Большая часть членов этого общества была в отлучке по службе; вся палуба завалена была бочками, ящиками и койками; стук конопатчиков раздавался над моей головой и вокруг меня. Дурной запах от воды, соединенный с табачным дымом; дух от джина и пива, жарившихся бифштексов с луком и красных селедок, давление густой атмосферы, и дождик, как из ведра, — все соединилось, чтобы отуманить меня и обратить в самое жалкое создание на свете. Я почти готов был предаться отчаянию, но тут вспомнил о приглашении капитана, и сказал о том Флейбоку.

— Хорошо, что ты вспомнил, — сказал он. — Мурфи также у него обедает; вы можете ехать оба вместе; и смею сказать, он будет рад вашему обществу.

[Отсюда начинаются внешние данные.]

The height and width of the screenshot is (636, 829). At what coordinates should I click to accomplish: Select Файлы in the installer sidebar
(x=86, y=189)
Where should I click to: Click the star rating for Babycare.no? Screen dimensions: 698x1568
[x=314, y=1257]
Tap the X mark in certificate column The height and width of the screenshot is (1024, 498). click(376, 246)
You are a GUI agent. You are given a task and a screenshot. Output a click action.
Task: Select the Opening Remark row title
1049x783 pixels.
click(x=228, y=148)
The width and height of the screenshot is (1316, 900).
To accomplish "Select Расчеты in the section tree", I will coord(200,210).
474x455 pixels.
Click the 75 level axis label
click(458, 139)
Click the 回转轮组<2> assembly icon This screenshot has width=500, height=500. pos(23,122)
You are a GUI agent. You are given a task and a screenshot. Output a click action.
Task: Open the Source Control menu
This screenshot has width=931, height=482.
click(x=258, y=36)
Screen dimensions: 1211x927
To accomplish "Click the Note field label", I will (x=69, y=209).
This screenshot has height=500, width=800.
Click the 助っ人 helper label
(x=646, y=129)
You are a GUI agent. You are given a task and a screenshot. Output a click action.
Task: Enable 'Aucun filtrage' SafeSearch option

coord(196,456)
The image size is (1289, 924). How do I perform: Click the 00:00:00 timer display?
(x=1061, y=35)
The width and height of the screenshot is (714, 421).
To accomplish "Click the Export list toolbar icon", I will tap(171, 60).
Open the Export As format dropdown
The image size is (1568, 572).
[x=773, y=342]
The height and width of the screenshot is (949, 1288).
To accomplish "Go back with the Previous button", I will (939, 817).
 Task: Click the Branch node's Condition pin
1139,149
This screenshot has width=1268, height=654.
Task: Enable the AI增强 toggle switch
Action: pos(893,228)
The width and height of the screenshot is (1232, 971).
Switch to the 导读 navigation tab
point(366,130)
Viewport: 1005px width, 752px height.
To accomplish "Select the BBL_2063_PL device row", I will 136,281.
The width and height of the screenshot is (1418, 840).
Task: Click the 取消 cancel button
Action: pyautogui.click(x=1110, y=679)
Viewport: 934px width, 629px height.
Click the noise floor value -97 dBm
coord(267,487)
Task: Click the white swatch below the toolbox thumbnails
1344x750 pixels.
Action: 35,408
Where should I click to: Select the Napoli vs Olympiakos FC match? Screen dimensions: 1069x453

Капитан редко ожидает мичмана, и потому мы взяли предосторожность не заставить его ждать нас. Обед во всех отношениях был «служебный». В таком случае капитан обыкновенно говорил очень много, лейтенанты весьма мало, а мичманы совсем ничего; но действия ножами, вилками и рюмками (сколько позволено ими действовать) бывают совершенно в обратном соотношении. Общество состояло из моего капитана, двух других, нашего старшего лейтенанта, Мурфи и меня.